James Inverne’s play is based on the true-life story of a 1926 visit by famed violinist Jascha Heifetz to British Mandatory Palestine, where he performed in a stone quarry at the Ein Harod kibbutz.

After the concert, Heifetz walked and talked with Yehuda Sharett, the kibbutz movement pioneer and composer and brother to Moshe Sharett, the Zionist leader and later Israel’s second prime minister.

The play deals with the reverberations of that visit on the Sharett brothers and on the creation of Israel, 20 years later.

“It’s a talky kind of play, and I thought the play would have something to say to people,” said Inverne, who is also a music critic. “And it did. The play is so much about now, about art in a kind of isolation.”

Now the play is available in an 85-minute audio recording made under socially distanced conditions among four performers, across four countries.

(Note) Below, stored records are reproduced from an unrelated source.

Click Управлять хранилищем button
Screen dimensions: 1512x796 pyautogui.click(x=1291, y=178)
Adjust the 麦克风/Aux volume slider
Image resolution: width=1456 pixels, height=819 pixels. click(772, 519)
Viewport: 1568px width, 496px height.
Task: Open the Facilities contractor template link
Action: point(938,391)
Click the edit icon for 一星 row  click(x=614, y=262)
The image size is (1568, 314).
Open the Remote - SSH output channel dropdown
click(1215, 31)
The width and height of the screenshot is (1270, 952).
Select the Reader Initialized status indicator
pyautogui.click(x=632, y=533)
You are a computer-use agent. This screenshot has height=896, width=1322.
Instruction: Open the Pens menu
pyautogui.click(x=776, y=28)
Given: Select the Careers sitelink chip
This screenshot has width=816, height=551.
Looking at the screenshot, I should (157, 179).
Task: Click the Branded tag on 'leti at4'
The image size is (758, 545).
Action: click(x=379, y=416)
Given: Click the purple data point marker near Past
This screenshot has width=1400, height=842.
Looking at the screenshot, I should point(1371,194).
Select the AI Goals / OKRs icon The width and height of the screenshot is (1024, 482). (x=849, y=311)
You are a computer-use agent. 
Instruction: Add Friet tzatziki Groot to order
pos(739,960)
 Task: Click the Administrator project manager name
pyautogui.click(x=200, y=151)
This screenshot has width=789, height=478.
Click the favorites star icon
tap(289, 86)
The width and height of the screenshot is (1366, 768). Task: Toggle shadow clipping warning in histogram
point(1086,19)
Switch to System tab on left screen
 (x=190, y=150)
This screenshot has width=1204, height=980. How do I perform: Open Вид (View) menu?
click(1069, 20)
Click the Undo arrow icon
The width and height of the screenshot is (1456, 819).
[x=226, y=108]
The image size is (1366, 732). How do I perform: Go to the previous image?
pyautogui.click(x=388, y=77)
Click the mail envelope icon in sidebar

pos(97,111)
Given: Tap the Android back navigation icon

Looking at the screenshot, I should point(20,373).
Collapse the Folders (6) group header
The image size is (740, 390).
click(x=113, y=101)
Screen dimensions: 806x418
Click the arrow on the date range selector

The cast includes original cast member and Israeli actor Yuval Boim, violinist Mariella Haubs, Broadway star Richard Topol as Moshe Sharett and West End star Ed Stoppard (son of Tom) as Heifetz.

There’s also a Zoom video of Inverne, Boim and Haubs in conversation with Yael Medini, Moshe Sharett’s daughter.

The audio recording and Zoom conversation were made to support two charities, the America Israel Cultural Foundation, which is partially supported by Sharett family funds, and meal provider Meir Panim. While the audio recording will be available for free for several weeks, Inverne is also soliciting contributions.

The play, which ran for six weeks in 2018 at the Off-Broadway Cherry Lane Theater, was written in a flash of inspiration. After contacting the family of Moshe Sharett and meeting them and hearing their stories, Inverne wrote the play in about two weeks.

“It’s about the eternal battle between ego and selflessness when creating art,” Inverne said, “and it’s a way of looking at the creation of state through a conversation about art.”